A few of us are prone to accidents now and then. We may always be fleet-footed, causing us to get hurt by bumping against the legs of the table or chair. It is usual for everyone, but many others who love walking or jogging may also find themselves getting frequent injuries in the foot. What is the solution in that case? Cautious walking is necessary, and you may need to think of adopting a few of these tips to ensure you get fewer injuries.
Tips before any Footwork
Whether you run, dance, or do aerobics, your foot is a vital part of the body. Take note of these points before starting your footwork, and soon you will find relief. This is the best foot injury prevention you can give yourself to ensure you live without any pain.
- Stretch and Prep Up: Before going on a jog or some workout with your foot, make sure to do some light stretching. Try simple walking around and kicking in the air, or jumping up and down to wake up your feet. Moreover, you go back to jogging the first thing in the morning, run down the steps, or your portico as a way to tell your legs to get going for the day.
- Wear Shoes to Suit Your Need: Whether you go jogging or dancing, cycling or brisk walking, pick the shoes as per that. The ones you use for walking may not be suitable for jogging unless it mentions so. There are cross-training or heavy-duty workout shoes too for the same. It gives the foot the best stability on the ground. Also, it is a must if you have a flat foot or are quite prone to falls.

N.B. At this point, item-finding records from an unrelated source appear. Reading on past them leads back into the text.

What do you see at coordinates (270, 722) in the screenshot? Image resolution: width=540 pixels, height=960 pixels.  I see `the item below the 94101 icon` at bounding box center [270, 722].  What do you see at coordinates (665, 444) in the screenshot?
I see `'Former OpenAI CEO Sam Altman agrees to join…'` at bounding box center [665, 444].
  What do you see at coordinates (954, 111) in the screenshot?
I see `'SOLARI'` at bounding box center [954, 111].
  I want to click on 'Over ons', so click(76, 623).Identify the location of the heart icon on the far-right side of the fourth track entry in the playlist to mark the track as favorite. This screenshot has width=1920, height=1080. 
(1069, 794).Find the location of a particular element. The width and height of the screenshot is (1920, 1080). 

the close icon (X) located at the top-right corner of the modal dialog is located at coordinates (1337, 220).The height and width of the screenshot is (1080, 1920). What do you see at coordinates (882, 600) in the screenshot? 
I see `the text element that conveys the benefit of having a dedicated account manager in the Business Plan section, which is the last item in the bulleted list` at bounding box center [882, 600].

- Watch Where You Tread: If you go on newer routes for walking or jogging, make sure to keep your eyes on the way ahead. Don’t step if there is a hole in the ground or a rocky road along the cliff. It may twist or cause you a sprain or worse a hairline fracture. It has to be one of the prime ways to adapt to foot injury prevention.
- Not too Fast: Your foot health is only going to be excellent as you be gentle on it. Running up the bumpy track or running on uneven or also fast may damage to the legs overall. So, take it steady, but no need to be Speedy Gonzales!
- Take Regular Breaks: Many people do not listen to the desperate calls the body makes. So, pay heed and take regular breaks. Stop after running half a mile. Breathe deep in and out and then resume. It will be an excellent respite for your body but, most importantly, for the body.
- Go Slow after Breaks: If you are resuming workout after a few weeks or months, go slow. We know it may seem very easy on paper, but when you try going for it, even a few steps may seem cumbersome. You may lose breath and find it difficult to resume.
Whatever is the condition of your foot, there are treatments available. Just make sure not to ignore any pain occurring in the foot. Don’t delay in seeking treatment if you get any problem to ensure you have excellent foot health.